Material provided below:
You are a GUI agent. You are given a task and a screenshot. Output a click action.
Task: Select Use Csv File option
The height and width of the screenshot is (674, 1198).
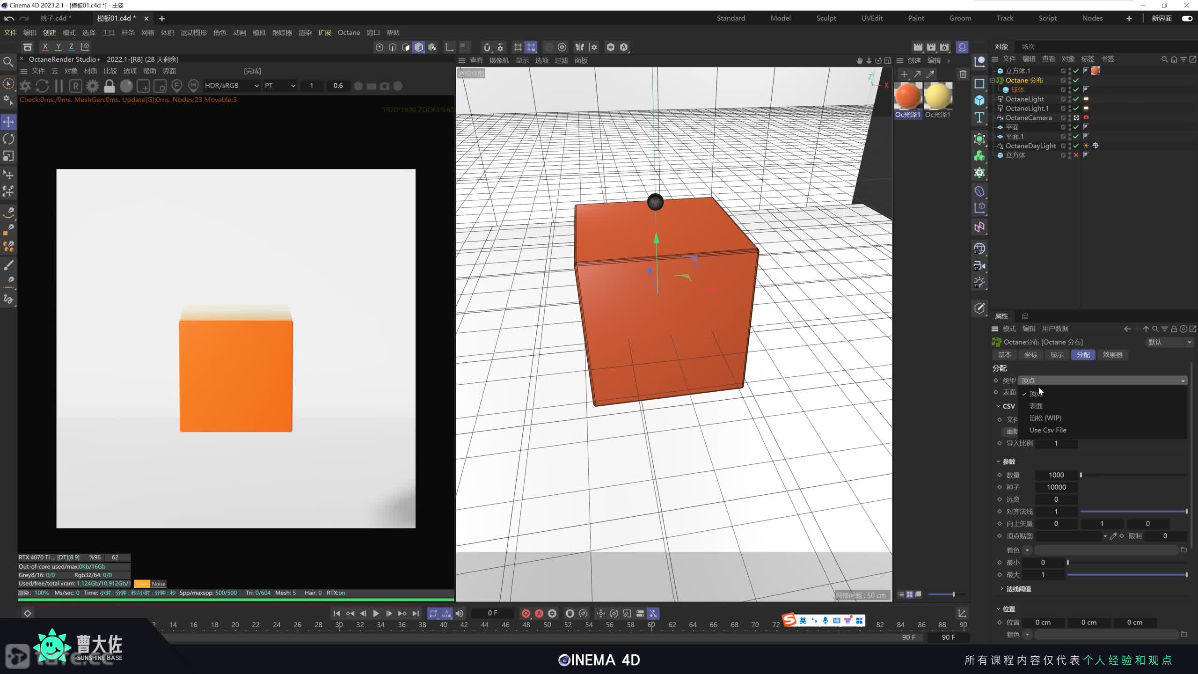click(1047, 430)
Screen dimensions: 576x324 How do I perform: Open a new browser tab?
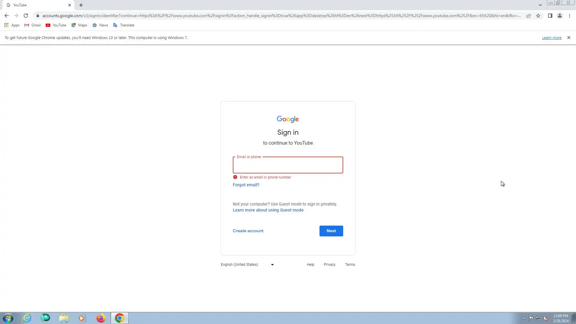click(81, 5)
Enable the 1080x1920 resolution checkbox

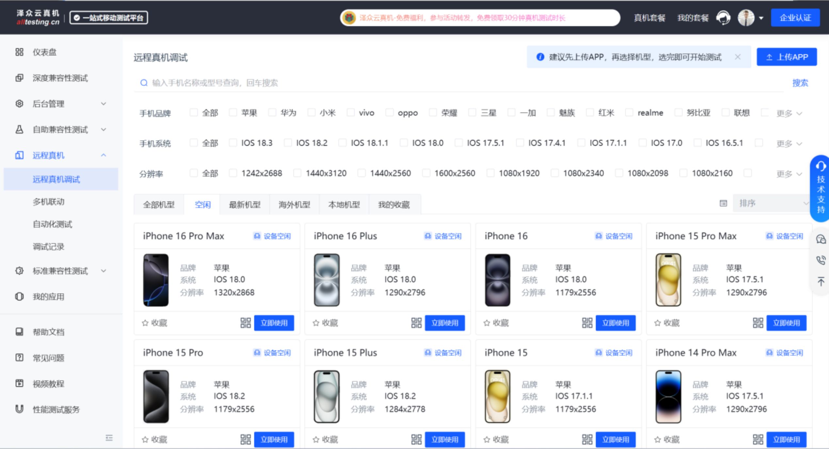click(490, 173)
End of Material provided.
All records above are to be printed exactly, minus the pictures they contain.

You are a GUI agent. You are given a task and a screenshot. Output a click action.
Task: Select Use Csv File option
The height and width of the screenshot is (674, 1198).
click(1047, 430)
Screen dimensions: 576x324 How do I perform: Open a new browser tab?
click(81, 5)
Enable the 1080x1920 resolution checkbox

click(490, 173)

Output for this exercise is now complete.